- **WORK TO DO**:
Copy the following material line for line, with no changes at all.

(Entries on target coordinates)

□ □ □ □ □ □ □

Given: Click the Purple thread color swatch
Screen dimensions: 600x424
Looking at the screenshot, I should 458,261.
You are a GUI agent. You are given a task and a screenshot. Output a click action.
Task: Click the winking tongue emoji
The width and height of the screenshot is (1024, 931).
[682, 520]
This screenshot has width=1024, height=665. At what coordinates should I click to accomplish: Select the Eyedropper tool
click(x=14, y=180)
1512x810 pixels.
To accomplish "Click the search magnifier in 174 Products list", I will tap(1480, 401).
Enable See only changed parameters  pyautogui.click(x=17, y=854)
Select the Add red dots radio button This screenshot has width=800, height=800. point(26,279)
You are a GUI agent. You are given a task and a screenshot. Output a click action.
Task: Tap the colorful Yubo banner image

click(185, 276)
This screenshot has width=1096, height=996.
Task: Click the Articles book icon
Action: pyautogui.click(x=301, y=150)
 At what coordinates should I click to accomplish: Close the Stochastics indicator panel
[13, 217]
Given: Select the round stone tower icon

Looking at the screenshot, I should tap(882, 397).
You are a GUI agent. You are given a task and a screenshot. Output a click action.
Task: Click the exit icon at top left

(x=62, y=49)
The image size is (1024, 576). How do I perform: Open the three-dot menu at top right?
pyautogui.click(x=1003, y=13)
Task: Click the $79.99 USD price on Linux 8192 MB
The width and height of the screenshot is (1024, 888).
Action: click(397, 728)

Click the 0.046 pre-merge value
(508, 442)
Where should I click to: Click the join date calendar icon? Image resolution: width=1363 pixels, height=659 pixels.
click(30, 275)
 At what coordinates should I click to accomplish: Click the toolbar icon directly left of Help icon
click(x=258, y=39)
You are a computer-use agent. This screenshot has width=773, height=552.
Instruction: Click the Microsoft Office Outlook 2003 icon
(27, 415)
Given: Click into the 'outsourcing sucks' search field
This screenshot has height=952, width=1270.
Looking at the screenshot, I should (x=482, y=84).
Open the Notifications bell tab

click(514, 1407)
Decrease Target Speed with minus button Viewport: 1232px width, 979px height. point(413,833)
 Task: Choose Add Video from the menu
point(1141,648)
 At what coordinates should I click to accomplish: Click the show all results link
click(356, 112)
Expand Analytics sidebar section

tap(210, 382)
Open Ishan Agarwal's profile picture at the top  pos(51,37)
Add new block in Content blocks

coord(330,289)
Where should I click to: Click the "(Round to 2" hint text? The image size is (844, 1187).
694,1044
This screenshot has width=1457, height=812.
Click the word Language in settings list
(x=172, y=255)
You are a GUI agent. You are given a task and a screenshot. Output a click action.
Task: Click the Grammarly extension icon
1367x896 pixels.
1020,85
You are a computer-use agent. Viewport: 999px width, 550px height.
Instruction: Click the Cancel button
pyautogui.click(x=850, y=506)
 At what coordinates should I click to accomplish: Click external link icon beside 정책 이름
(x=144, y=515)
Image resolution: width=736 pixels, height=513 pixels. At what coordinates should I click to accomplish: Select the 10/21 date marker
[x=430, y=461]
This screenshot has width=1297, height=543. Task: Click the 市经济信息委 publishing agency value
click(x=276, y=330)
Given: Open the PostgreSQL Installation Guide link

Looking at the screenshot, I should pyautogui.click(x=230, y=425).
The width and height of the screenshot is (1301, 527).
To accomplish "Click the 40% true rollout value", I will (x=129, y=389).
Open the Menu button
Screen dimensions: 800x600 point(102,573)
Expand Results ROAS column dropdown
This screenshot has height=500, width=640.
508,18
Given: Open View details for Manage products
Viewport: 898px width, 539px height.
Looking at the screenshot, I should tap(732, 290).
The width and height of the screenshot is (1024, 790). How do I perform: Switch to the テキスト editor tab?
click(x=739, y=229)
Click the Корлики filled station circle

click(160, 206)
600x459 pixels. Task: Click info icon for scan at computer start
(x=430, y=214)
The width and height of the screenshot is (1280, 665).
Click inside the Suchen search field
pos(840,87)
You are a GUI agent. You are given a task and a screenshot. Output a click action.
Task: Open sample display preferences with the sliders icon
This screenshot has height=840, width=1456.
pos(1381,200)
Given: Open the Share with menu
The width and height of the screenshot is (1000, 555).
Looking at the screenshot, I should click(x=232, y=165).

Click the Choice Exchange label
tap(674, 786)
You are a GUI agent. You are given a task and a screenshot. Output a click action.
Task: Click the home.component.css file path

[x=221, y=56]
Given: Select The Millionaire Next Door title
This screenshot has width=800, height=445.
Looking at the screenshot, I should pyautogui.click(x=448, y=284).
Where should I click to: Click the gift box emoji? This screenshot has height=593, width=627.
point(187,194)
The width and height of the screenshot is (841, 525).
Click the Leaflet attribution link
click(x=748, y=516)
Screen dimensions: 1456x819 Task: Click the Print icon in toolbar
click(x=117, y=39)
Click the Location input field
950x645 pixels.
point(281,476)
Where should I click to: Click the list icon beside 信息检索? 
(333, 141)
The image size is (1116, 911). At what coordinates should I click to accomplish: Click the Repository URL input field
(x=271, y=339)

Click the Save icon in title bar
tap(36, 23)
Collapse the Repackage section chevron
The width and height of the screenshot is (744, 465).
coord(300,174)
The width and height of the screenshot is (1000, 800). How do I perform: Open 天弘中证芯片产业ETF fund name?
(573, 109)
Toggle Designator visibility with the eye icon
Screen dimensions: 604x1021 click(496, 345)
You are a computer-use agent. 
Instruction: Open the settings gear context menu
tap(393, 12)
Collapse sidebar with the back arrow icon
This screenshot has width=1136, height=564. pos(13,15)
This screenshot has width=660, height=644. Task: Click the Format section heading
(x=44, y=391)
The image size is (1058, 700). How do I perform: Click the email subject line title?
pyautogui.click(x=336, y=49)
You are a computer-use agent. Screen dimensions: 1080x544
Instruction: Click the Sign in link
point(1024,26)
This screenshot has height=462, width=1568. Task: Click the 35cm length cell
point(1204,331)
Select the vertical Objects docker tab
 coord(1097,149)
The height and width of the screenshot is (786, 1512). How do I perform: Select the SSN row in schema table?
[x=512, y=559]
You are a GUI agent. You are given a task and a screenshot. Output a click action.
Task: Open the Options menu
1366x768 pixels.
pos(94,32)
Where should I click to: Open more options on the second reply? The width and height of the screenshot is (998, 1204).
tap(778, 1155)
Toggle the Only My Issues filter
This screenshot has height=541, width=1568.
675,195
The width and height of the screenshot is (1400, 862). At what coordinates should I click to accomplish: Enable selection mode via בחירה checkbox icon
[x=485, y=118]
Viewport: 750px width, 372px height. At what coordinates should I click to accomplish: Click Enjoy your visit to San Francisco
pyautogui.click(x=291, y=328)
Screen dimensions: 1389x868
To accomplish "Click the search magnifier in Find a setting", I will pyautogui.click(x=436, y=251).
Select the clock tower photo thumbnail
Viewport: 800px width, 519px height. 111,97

□ □ □ □ □ □ □

- **COMPLETE OUTPUT**:
Given: Click the Purple thread color swatch
Screen dimensions: 600x424
Looking at the screenshot, I should 458,261.
You are a GUI agent. You are given a task and a screenshot. Output a click action.
Task: Click the winking tongue emoji
The width and height of the screenshot is (1024, 931).
[682, 520]
This screenshot has width=1024, height=665. At what coordinates should I click to accomplish: Select the Eyedropper tool
click(x=14, y=180)
1512x810 pixels.
To accomplish "Click the search magnifier in 174 Products list", I will tap(1480, 401).
Enable See only changed parameters  pyautogui.click(x=17, y=854)
Select the Add red dots radio button This screenshot has width=800, height=800. point(26,279)
You are a GUI agent. You are given a task and a screenshot. Output a click action.
Task: Tap the colorful Yubo banner image

click(185, 276)
This screenshot has width=1096, height=996.
Task: Click the Articles book icon
Action: pyautogui.click(x=301, y=150)
 At what coordinates should I click to accomplish: Close the Stochastics indicator panel
[13, 217]
Given: Select the round stone tower icon

Looking at the screenshot, I should tap(882, 397).
You are a GUI agent. You are given a task and a screenshot. Output a click action.
Task: Click the exit icon at top left

(x=62, y=49)
The image size is (1024, 576). How do I perform: Open the three-dot menu at top right?
pyautogui.click(x=1003, y=13)
Task: Click the $79.99 USD price on Linux 8192 MB
The width and height of the screenshot is (1024, 888).
Action: click(397, 728)

Click the 0.046 pre-merge value
(508, 442)
Where should I click to: Click the join date calendar icon? Image resolution: width=1363 pixels, height=659 pixels.
click(30, 275)
 At what coordinates should I click to accomplish: Click the toolbar icon directly left of Help icon
click(x=258, y=39)
You are a computer-use agent. This screenshot has width=773, height=552.
Instruction: Click the Microsoft Office Outlook 2003 icon
(27, 415)
Given: Click into the 'outsourcing sucks' search field
This screenshot has height=952, width=1270.
Looking at the screenshot, I should (x=482, y=84).
Open the Notifications bell tab

click(514, 1407)
Decrease Target Speed with minus button Viewport: 1232px width, 979px height. point(413,833)
 Task: Choose Add Video from the menu
point(1141,648)
 At what coordinates should I click to accomplish: Click the show all results link
click(356, 112)
Expand Analytics sidebar section

tap(210, 382)
Open Ishan Agarwal's profile picture at the top  pos(51,37)
Add new block in Content blocks

coord(330,289)
Where should I click to: Click the "(Round to 2" hint text? The image size is (844, 1187).
694,1044
This screenshot has width=1457, height=812.
Click the word Language in settings list
(x=172, y=255)
You are a GUI agent. You are given a task and a screenshot. Output a click action.
Task: Click the Grammarly extension icon
1367x896 pixels.
1020,85
You are a computer-use agent. Viewport: 999px width, 550px height.
Instruction: Click the Cancel button
pyautogui.click(x=850, y=506)
 At what coordinates should I click to accomplish: Click external link icon beside 정책 이름
(x=144, y=515)
Image resolution: width=736 pixels, height=513 pixels. At what coordinates should I click to accomplish: Select the 10/21 date marker
[x=430, y=461]
This screenshot has width=1297, height=543. Task: Click the 市经济信息委 publishing agency value
click(x=276, y=330)
Given: Open the PostgreSQL Installation Guide link

Looking at the screenshot, I should pyautogui.click(x=230, y=425).
The width and height of the screenshot is (1301, 527).
To accomplish "Click the 40% true rollout value", I will (x=129, y=389).
Open the Menu button
Screen dimensions: 800x600 point(102,573)
Expand Results ROAS column dropdown
This screenshot has height=500, width=640.
508,18
Given: Open View details for Manage products
Viewport: 898px width, 539px height.
Looking at the screenshot, I should tap(732, 290).
The width and height of the screenshot is (1024, 790). How do I perform: Switch to the テキスト editor tab?
click(x=739, y=229)
Click the Корлики filled station circle

click(160, 206)
600x459 pixels. Task: Click info icon for scan at computer start
(x=430, y=214)
The width and height of the screenshot is (1280, 665).
Click inside the Suchen search field
pos(840,87)
You are a GUI agent. You are given a task and a screenshot. Output a click action.
Task: Open sample display preferences with the sliders icon
This screenshot has height=840, width=1456.
pos(1381,200)
Given: Open the Share with menu
The width and height of the screenshot is (1000, 555).
Looking at the screenshot, I should click(x=232, y=165).

Click the Choice Exchange label
tap(674, 786)
You are a GUI agent. You are given a task and a screenshot. Output a click action.
Task: Click the home.component.css file path

[x=221, y=56]
Given: Select The Millionaire Next Door title
This screenshot has width=800, height=445.
Looking at the screenshot, I should pyautogui.click(x=448, y=284).
Where should I click to: Click the gift box emoji? This screenshot has height=593, width=627.
point(187,194)
The width and height of the screenshot is (841, 525).
Click the Leaflet attribution link
click(x=748, y=516)
Screen dimensions: 1456x819 Task: Click the Print icon in toolbar
click(x=117, y=39)
Click the Location input field
950x645 pixels.
point(281,476)
Where should I click to: Click the list icon beside 信息检索? 
(333, 141)
The image size is (1116, 911). At what coordinates should I click to accomplish: Click the Repository URL input field
(x=271, y=339)

Click the Save icon in title bar
tap(36, 23)
Collapse the Repackage section chevron
The width and height of the screenshot is (744, 465).
coord(300,174)
The width and height of the screenshot is (1000, 800). How do I perform: Open 天弘中证芯片产业ETF fund name?
(573, 109)
Toggle Designator visibility with the eye icon
Screen dimensions: 604x1021 click(496, 345)
You are a computer-use agent. 
Instruction: Open the settings gear context menu
tap(393, 12)
Collapse sidebar with the back arrow icon
This screenshot has width=1136, height=564. pos(13,15)
This screenshot has width=660, height=644. Task: Click the Format section heading
(x=44, y=391)
The image size is (1058, 700). How do I perform: Click the email subject line title?
pyautogui.click(x=336, y=49)
You are a computer-use agent. Screen dimensions: 1080x544
Instruction: Click the Sign in link
point(1024,26)
This screenshot has height=462, width=1568. Task: Click the 35cm length cell
point(1204,331)
Select the vertical Objects docker tab
 coord(1097,149)
The height and width of the screenshot is (786, 1512). How do I perform: Select the SSN row in schema table?
[x=512, y=559]
You are a GUI agent. You are given a task and a screenshot. Output a click action.
Task: Open the Options menu
1366x768 pixels.
pos(94,32)
Where should I click to: Open more options on the second reply? The width and height of the screenshot is (998, 1204).
tap(778, 1155)
Toggle the Only My Issues filter
This screenshot has height=541, width=1568.
675,195
The width and height of the screenshot is (1400, 862). At what coordinates should I click to accomplish: Enable selection mode via בחירה checkbox icon
[x=485, y=118]
Viewport: 750px width, 372px height. At what coordinates should I click to accomplish: Click Enjoy your visit to San Francisco
pyautogui.click(x=291, y=328)
Screen dimensions: 1389x868
To accomplish "Click the search magnifier in Find a setting", I will pyautogui.click(x=436, y=251).
Select the clock tower photo thumbnail
Viewport: 800px width, 519px height. 111,97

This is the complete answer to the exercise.